ELVEDA DOST – Lokman Hikmet SEBAT
Ramazan Hasbihalleri – Ramazana Veda Mektubu – ELVEDA DOST – Lokman Hikmet SEBAT
Ramazan. Güzel dost. Bu son hasbihal, senle olsun istedim. Öncelikle şunu söyleyeyim ki yine farklıydın. Hayatın sıradanlığını alt üst eden bir karakterin var. Bize kattığın erdemler, yaşattığın o güzel duygular tarifsiz.
Sabrı öğrettin bize yine.

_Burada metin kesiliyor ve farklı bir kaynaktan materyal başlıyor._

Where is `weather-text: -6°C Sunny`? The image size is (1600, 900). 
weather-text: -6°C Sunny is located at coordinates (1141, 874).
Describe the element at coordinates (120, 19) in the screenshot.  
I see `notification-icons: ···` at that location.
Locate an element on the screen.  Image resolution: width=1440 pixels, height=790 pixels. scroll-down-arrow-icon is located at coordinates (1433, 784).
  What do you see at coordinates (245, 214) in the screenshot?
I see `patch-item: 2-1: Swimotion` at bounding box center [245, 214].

Açlığa, susuzluğa, haramlara karşı sabır. Haddimizi bildirdin bize. Malum unuttuğumuz vaki. Zayıflığımızı, acziyetimizi bir kez daha iftar sofralarında ezanı beklerken tattırdın bize. Kibir, riya, kendini beğenmişlik, bencillik, vurdumduymazlık, halden anlamazlık, mazlumların mahrumiyetlerine sağır olmuşluk ve hakeza.. Yakıp kül ettin hepsini. Ayağının altına alıp çiğnedin. Adının manası yakıp, kül eden demekmiş. Öyle söylüyor sözlükler. El-Hak adının hakkını veriyorsun. Aslında bu halin Resulullah’ın: “İnsanlar bir tarağın dişleri gibidirler.” sözünün uygulamalı gösterimi gibi adeta. İslamın sosyal adalet gerçeğinin bir aylık bir programla her sene yeniden tanıtımının yapılması belki de.

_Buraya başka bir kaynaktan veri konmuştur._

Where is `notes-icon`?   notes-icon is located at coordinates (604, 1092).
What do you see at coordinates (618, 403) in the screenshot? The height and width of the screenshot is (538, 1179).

Ve Kuran. Kelamullah. Rabbin bizi muhatap kabul etmesinin en büyük nişanesi. Her ne kadar biz layık olmasakta. Ve sen, Kuran’a ev sahipliği yapan güzel dost. Bu sebeple Kuran’ın baharı diyorlar sana eskiler. Ne de güzel söylüyorlar. Ve sende Kadir. Kuran’ın nazil olduğu gecenin sabahında aydınlanmamızın hatırasının büyüklüğünden Kadir. O gece Kadir. O inen Kadir ve bir hiçken Allah’ın lutfuyla bir kez daha kadirlenen bizler.

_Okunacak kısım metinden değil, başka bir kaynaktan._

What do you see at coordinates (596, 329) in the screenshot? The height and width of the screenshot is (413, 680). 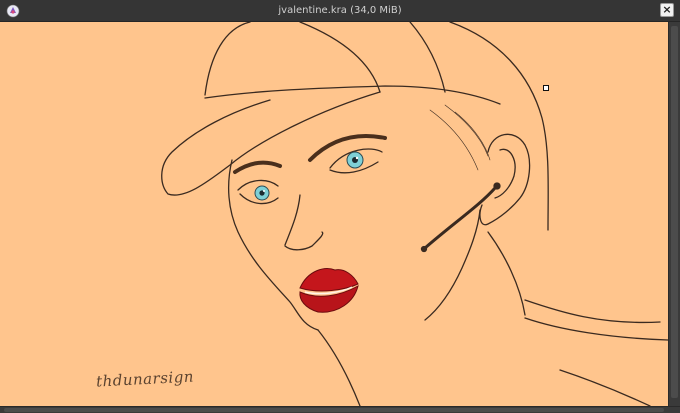 I see `shoulder` at bounding box center [596, 329].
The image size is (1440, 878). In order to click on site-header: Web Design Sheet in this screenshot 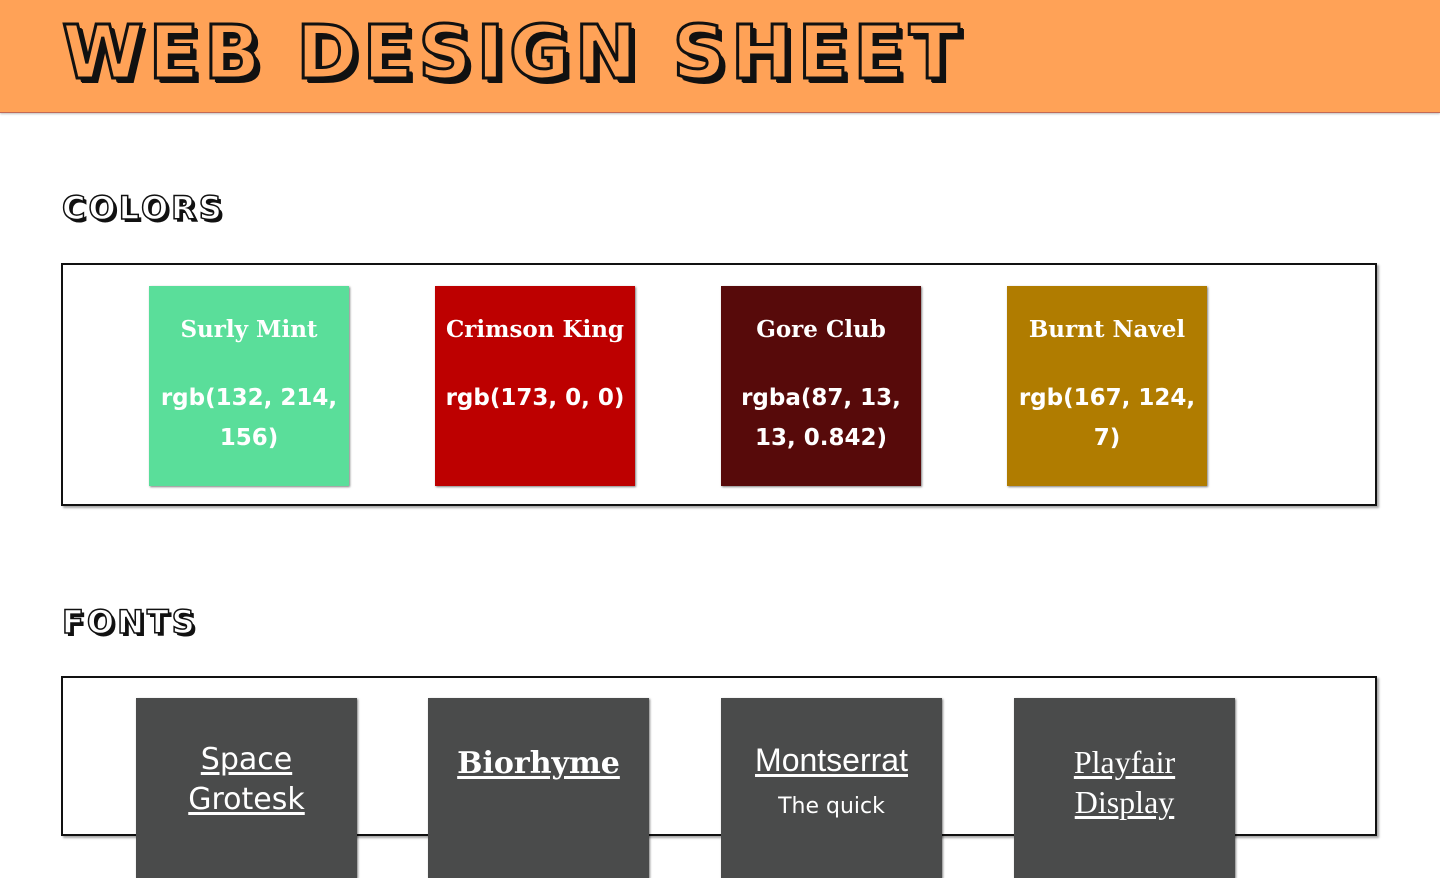, I will do `click(720, 56)`.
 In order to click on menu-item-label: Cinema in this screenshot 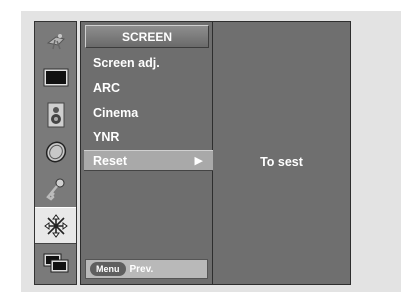, I will do `click(116, 112)`.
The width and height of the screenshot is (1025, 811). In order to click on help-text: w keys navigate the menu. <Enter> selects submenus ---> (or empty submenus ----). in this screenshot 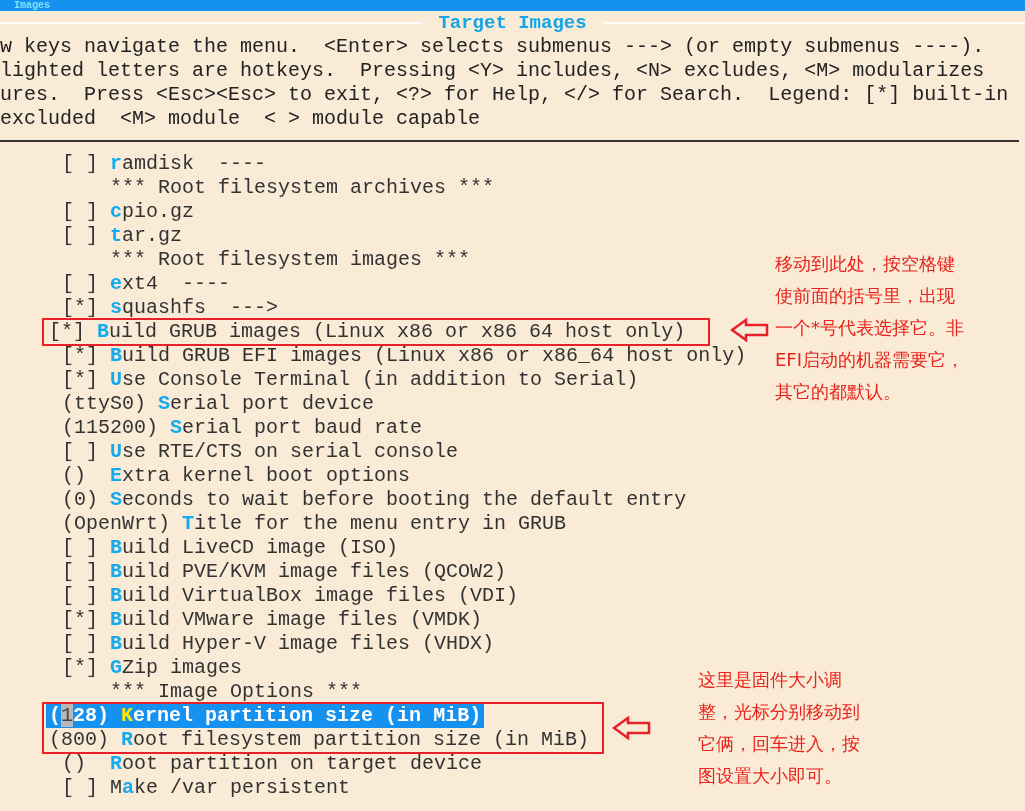, I will do `click(493, 47)`.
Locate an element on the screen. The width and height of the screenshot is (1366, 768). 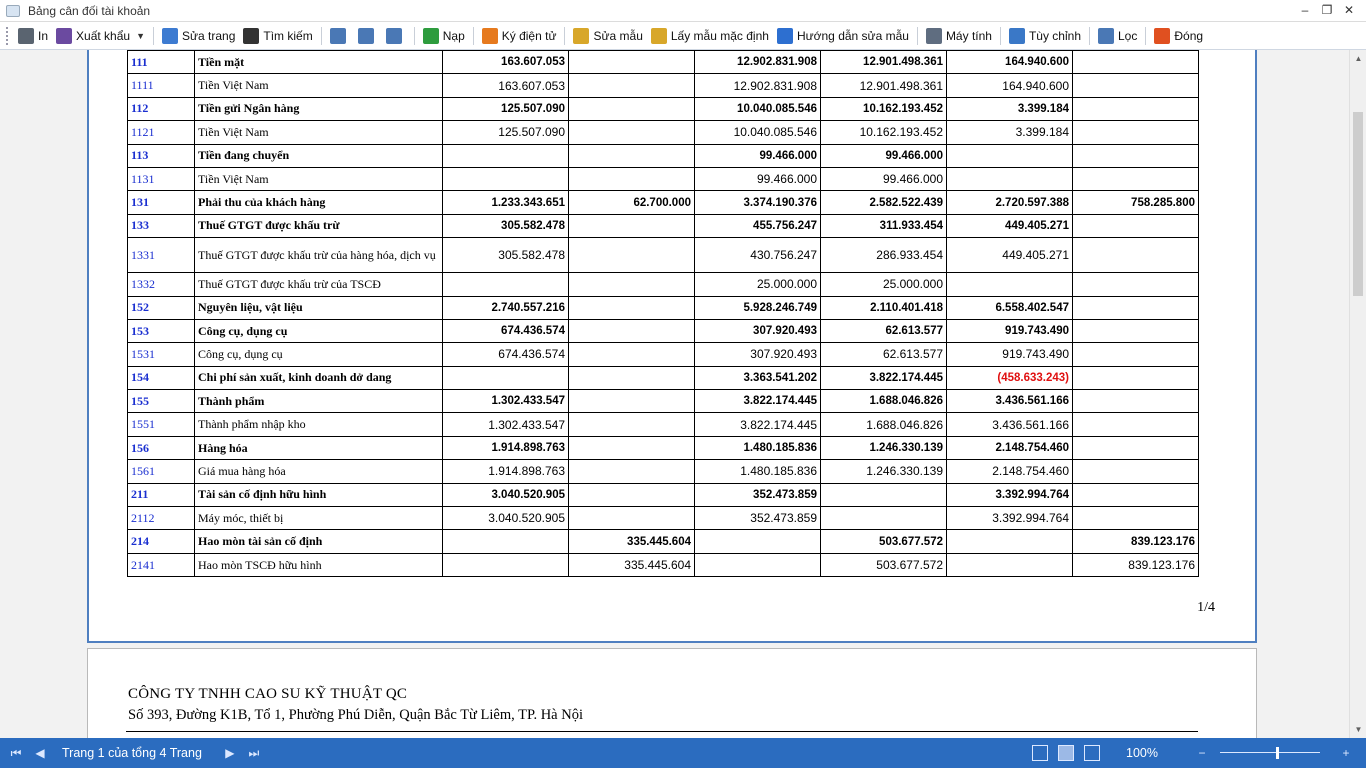
toolbar-button-calculator: Máy tính is located at coordinates (959, 36).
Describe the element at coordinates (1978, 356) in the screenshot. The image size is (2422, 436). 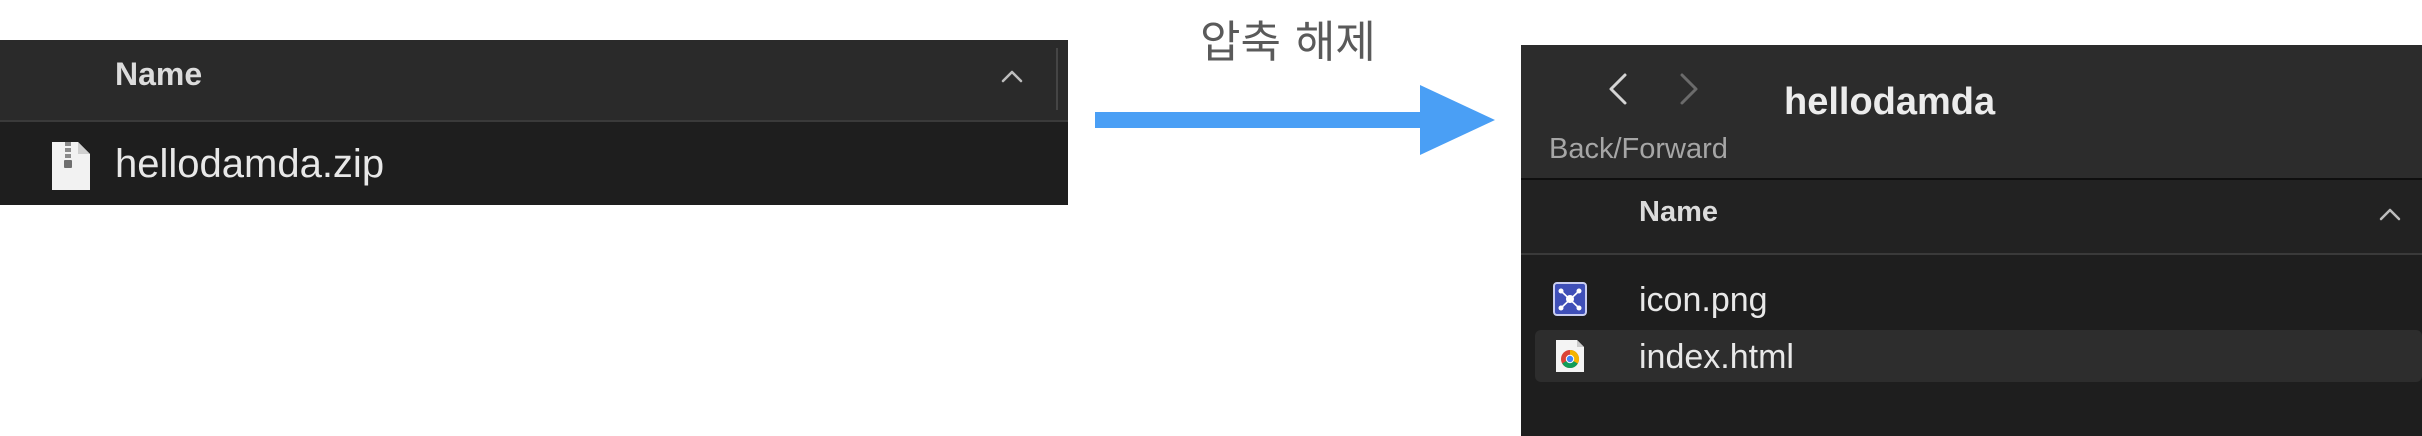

Bu yıl şaşırttın bizleri. Aziz İmamımız Ruhullah Humeyninin(ra) yıllar evvelinde senin son Cuma günün olarak ilan ettiği Kudüs günü bu yıl bambaşkaydı. İbrahim’in Hacca olan çağrısı gibi makes buldu Ruhullahın çağrısı dünyanın dört bir yanında. Çünkü bu yıl yeni bir intifadanın fitilini ateşledin. Bu yılki erdem menüne Şehadeti ekledin, direnişi ekledin, Gazze’yi, Batı Şeriayı, Kudüs’ü ekledin. Kadınlarımızı Zeyneb’e, erkeklerimizi Hüseyin(as)’a benzettin. Bu yıl bize, iç alemlerimizde takılmanın ötesinde kardeşlerimizle hemhal olmanın, kardeş olmanın, duyarlı olmanın, insan olmanın önemini hatırlattın. Bu sebeptendir şimdi her bağrı yanan Gazzelinin ahı kulaklarımızda çınlamakta ve zalime vurulan her darbe bize bayram gelmeden bayram yaşatmakta. Amacına ulaştın bu yıl vefalı dost. Şili’den, Venezueleya, Paris’ten, Tayland’a, Bağdat’tan, Cezayir’e ve tüm dünyaya ulaştırdın “emperyalizme,siyonizme,zulme hayır!” “Özgürce,kardeşçe,adilane yaşama evet!” nidasını.
Şimdi gidiyorsun. Heybene doldurup onca güzel yaşanmışlığı, ihlası, taati alıp gidiyorsun. Bir dahaki sefere hangimiz burada oluruz, hangimiz olmayız Allah bilir. Bu sebeple Ey Hidayet, Rahmet, Bereket, Şehadet ve Mücadele ayı Ramazan! Biliriz bu son değil ama yine de mahzunuz Resulü Kibriya gibi. Hani Peygamberimiz Uhud’da ağlayınca şehidlerin ardından, sormuş Sahabei Kiram: ” Ya Resulallah! Sonunda kardeşlerimize kavuşmayacak mıyız? Neden ağlıyorsunuz?” şöyle buyurmuş Allah Resulü(saa): ” Elbette biliyorum dostlarımıza tekrar kavuşacağımızı. Ama iki dostun ayrılığı kısa bile sürse insan mahzun olur, gamlanır.” Kalbimizin burukluğu bundandır yani. Bundandır bu veda edişimiz sana. Elveda Dost!! Elveda İslamın ayı, Kadru kıymetin ayı Elveda!!! Ha unutmadan bizi hep böyle şaşırt olur mu?